**Work order:**
Go through the records and show each line where the word "Viewport" occurs.

(Entries supplied Opens)

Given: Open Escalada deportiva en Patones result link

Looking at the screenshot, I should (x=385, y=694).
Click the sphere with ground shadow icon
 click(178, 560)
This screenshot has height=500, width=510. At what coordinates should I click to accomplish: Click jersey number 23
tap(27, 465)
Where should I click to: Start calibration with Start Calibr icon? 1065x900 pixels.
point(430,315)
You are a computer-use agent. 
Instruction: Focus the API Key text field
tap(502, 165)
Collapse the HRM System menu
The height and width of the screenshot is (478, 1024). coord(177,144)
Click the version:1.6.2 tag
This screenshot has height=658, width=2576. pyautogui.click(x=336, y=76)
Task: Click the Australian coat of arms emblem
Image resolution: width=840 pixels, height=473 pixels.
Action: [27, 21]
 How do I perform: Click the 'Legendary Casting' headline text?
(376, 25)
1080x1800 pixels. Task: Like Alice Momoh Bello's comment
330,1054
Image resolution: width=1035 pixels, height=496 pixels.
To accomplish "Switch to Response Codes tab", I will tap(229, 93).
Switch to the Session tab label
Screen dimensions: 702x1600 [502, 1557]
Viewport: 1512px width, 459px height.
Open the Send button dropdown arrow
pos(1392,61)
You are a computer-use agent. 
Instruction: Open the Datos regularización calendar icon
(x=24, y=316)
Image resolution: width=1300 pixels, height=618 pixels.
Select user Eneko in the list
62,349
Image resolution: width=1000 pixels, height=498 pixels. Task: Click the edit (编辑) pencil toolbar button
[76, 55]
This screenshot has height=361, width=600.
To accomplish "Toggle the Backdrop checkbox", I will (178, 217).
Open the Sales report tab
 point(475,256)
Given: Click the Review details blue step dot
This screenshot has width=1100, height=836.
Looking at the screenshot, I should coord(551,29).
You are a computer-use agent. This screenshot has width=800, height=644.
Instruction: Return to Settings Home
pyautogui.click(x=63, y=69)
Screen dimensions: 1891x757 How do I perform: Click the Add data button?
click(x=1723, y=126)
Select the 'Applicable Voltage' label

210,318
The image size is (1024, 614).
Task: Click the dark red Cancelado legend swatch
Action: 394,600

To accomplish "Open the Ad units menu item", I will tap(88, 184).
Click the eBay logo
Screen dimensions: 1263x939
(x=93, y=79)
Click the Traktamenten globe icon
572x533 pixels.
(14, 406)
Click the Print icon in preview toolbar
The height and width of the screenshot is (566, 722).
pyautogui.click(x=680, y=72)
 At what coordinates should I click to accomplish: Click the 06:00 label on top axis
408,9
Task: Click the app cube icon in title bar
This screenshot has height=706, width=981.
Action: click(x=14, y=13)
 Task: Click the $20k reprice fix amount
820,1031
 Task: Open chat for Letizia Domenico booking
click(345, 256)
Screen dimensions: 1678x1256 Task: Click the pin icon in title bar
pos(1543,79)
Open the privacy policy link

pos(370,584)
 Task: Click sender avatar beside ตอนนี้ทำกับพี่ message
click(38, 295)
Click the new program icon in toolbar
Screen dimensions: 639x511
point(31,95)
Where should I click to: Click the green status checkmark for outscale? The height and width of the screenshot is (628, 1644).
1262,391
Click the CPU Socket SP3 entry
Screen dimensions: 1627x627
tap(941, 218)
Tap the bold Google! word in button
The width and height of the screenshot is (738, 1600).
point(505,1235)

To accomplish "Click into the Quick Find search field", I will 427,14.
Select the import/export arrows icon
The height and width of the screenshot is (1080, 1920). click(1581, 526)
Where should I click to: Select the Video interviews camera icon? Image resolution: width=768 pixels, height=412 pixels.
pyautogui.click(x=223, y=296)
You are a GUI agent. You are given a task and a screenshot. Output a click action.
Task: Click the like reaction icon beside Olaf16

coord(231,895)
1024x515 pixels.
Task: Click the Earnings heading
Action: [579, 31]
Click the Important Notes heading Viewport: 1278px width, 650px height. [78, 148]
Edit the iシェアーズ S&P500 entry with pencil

(Entries supplied Closes)

**Reply to the exercise:**
Viewport: 1512px width, 459px height.
Click the Important Notes heading Viewport: 1278px width, 650px height. [78, 148]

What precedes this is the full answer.